What the task asks: Nothing below is to be printed except the lines between the line holding "Click the magenta 神器 equipment entry" and the line holding "You are a computer-use agent. The width", inclusive, each exactly as it appears.

Dataset entries
++++++++++

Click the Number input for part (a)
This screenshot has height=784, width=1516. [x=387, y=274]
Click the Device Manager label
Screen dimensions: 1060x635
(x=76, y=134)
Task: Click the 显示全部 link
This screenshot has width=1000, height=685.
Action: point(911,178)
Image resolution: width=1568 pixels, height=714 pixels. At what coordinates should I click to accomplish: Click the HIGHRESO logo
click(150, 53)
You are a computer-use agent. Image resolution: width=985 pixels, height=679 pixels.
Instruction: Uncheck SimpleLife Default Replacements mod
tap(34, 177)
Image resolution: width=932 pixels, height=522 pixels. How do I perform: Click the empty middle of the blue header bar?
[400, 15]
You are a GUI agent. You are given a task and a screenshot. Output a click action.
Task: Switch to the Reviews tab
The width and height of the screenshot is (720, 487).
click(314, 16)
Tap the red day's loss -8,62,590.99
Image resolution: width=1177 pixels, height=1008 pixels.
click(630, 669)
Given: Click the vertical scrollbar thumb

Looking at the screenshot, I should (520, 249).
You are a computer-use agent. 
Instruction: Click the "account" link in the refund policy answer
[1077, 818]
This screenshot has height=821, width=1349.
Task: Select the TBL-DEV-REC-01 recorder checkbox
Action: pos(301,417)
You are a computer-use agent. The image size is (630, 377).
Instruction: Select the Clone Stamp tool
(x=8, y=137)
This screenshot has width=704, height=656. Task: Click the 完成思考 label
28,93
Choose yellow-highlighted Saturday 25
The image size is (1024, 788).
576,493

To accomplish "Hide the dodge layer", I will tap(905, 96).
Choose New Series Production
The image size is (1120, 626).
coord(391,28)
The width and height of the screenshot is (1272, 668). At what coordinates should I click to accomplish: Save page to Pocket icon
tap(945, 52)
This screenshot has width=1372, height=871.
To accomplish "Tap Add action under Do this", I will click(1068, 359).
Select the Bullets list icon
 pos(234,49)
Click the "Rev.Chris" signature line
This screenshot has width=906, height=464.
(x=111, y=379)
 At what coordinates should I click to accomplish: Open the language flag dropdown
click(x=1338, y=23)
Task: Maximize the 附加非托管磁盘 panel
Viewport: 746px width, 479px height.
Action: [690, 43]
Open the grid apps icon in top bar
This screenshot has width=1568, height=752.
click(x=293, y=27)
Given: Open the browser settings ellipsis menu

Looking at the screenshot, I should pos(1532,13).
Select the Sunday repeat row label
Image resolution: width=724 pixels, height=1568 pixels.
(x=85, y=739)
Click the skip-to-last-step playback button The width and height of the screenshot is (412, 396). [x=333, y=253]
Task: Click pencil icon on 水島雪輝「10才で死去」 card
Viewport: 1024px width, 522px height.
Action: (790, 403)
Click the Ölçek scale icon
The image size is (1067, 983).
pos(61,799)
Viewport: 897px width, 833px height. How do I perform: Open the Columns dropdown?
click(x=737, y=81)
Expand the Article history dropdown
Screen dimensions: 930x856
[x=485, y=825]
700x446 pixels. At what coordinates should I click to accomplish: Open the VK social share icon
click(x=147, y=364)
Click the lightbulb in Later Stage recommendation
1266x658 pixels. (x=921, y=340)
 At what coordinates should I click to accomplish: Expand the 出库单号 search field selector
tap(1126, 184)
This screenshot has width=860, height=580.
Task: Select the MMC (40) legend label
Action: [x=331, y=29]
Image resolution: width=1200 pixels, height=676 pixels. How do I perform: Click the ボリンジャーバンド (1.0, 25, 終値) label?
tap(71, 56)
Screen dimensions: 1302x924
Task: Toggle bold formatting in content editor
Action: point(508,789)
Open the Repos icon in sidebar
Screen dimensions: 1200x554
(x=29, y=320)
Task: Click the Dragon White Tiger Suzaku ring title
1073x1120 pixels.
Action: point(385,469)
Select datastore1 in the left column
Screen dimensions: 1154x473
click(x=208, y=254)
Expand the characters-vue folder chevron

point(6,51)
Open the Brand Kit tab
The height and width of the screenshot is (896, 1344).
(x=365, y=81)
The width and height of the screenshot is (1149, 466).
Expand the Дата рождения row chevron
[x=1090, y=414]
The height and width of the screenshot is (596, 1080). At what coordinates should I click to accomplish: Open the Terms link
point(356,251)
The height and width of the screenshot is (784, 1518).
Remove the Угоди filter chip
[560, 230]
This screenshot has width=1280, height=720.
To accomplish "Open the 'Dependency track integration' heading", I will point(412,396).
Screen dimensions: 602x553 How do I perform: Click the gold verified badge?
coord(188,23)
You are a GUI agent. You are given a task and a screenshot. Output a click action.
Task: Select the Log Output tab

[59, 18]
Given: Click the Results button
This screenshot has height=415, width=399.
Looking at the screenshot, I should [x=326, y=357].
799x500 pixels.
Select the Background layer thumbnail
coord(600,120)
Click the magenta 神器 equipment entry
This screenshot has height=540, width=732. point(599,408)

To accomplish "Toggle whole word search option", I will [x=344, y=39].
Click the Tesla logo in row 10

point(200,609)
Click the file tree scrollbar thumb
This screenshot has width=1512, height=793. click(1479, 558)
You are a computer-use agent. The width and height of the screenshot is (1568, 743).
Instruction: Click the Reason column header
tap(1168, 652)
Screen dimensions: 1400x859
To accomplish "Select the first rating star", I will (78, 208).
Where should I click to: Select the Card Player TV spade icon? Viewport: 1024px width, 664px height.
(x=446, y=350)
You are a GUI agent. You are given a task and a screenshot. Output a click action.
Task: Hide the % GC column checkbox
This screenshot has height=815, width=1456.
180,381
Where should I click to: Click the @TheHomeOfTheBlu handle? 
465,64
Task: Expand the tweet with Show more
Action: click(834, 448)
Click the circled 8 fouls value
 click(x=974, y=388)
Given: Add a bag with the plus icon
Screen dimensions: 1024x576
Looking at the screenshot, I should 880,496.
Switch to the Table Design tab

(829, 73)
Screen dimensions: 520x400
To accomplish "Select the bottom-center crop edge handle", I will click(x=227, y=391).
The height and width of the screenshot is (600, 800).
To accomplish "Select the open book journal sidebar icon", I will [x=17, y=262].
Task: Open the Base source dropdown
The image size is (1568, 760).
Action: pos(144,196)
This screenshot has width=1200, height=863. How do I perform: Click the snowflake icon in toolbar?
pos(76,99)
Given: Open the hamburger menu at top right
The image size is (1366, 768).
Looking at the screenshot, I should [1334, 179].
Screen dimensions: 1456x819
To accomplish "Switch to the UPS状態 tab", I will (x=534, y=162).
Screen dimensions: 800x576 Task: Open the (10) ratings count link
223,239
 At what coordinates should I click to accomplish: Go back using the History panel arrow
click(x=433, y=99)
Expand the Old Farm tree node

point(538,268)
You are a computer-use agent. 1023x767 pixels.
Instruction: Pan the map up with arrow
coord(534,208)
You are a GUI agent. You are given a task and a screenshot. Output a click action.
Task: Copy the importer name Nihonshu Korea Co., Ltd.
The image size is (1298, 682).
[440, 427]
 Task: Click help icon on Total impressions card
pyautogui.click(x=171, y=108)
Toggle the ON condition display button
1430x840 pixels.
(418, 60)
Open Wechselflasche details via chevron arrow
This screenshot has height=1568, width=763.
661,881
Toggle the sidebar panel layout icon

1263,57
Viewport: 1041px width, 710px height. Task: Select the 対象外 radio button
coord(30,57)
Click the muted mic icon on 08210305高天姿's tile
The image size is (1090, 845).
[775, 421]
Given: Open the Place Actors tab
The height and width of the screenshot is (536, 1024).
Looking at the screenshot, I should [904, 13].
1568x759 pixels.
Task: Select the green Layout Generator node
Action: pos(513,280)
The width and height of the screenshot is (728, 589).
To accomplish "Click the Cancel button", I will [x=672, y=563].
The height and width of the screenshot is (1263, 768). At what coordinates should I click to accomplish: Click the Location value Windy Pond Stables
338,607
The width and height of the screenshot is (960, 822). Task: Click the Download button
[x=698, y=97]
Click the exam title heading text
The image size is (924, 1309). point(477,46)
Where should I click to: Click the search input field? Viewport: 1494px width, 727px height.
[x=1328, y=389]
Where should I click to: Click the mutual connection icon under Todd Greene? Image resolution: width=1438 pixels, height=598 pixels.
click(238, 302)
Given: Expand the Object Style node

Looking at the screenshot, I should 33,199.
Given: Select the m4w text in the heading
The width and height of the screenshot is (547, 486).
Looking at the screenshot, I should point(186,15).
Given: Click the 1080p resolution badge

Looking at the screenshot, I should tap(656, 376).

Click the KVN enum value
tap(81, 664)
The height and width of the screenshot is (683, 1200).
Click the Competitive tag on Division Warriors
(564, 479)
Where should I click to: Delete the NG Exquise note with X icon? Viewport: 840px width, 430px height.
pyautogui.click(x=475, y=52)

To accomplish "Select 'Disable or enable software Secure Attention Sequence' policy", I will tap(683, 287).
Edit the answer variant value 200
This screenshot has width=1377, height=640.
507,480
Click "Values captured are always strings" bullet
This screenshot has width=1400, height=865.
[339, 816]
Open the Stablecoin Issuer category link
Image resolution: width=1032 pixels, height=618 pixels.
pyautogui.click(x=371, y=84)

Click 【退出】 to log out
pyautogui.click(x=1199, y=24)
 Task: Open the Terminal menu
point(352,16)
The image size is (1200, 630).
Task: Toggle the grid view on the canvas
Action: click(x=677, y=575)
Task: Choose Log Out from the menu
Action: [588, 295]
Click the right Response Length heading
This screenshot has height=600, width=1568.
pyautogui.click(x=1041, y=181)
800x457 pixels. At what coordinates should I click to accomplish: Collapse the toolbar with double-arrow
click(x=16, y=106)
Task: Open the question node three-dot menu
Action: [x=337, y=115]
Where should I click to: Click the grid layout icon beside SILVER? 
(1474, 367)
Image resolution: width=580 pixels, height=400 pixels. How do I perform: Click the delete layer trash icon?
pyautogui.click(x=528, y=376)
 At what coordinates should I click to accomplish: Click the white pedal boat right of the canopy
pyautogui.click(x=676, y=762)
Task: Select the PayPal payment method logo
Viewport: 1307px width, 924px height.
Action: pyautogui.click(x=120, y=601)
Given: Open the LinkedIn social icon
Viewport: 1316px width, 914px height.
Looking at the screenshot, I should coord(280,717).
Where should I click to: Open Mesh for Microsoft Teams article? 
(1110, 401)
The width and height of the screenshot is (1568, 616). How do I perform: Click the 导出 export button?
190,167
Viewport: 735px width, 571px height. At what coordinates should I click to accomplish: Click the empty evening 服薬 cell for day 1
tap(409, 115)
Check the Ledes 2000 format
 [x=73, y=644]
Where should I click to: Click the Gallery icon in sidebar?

++++++++++

Written response:
Click the magenta 神器 equipment entry
This screenshot has height=540, width=732. point(599,408)

To accomplish "Toggle whole word search option", I will [x=344, y=39].
Click the Tesla logo in row 10

point(200,609)
Click the file tree scrollbar thumb
This screenshot has width=1512, height=793. click(1479, 558)
You are a computer-use agent. The width and height of the screenshot is (1568, 743).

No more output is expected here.